Element and text location data

§ §

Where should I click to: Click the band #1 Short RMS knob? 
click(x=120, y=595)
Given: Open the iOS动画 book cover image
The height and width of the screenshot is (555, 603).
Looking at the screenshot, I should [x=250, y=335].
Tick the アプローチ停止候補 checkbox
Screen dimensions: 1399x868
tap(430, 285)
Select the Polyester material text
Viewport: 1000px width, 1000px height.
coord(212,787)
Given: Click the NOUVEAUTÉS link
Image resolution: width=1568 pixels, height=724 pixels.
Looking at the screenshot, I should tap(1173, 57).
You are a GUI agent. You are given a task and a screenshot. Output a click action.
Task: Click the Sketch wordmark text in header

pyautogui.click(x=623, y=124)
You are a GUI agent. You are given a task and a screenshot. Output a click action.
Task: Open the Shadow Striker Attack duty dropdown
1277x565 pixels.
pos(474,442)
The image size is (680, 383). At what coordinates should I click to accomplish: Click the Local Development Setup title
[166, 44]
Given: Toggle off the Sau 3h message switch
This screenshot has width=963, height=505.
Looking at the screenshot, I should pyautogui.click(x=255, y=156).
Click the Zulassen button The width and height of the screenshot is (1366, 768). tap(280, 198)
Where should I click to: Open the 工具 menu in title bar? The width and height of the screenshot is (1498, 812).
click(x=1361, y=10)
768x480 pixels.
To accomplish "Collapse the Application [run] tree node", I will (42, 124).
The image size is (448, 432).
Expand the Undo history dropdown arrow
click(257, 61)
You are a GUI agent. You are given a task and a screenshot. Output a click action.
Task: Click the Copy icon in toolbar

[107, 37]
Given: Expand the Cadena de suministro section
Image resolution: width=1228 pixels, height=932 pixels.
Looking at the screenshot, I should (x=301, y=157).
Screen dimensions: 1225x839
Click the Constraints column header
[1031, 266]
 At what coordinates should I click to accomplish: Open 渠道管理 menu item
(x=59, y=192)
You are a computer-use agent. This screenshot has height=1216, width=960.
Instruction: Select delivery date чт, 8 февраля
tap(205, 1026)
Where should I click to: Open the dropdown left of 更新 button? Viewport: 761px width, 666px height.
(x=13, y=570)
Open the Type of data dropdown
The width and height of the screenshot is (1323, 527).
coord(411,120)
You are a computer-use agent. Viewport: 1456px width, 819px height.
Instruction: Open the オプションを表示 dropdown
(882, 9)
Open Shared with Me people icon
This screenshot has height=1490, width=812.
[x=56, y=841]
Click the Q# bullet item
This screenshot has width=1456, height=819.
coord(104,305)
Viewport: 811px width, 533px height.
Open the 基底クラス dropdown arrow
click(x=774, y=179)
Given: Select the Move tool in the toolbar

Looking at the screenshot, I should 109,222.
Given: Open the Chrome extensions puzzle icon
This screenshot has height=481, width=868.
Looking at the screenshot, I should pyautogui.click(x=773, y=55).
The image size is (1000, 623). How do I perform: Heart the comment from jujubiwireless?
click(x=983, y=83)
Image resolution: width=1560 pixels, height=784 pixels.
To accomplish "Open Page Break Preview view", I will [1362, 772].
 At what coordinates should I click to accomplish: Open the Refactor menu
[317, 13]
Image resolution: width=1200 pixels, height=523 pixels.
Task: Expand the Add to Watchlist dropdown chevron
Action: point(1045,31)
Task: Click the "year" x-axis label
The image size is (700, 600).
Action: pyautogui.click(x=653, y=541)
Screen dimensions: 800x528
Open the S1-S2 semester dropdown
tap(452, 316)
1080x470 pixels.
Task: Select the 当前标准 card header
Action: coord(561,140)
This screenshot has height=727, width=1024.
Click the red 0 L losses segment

§ §

PROBLEM DESCRIPTION -
Extract, word for word, the lines of the data above from the line containing "At what coordinates should I click to accomplish: Open 渠道管理" through the line containing "coord(411,120)", including both of those lines.

REPLY -
 At what coordinates should I click to accomplish: Open 渠道管理 menu item
(x=59, y=192)
You are a computer-use agent. This screenshot has height=1216, width=960.
Instruction: Select delivery date чт, 8 февраля
tap(205, 1026)
Where should I click to: Open the dropdown left of 更新 button? Viewport: 761px width, 666px height.
(x=13, y=570)
Open the Type of data dropdown
The width and height of the screenshot is (1323, 527).
coord(411,120)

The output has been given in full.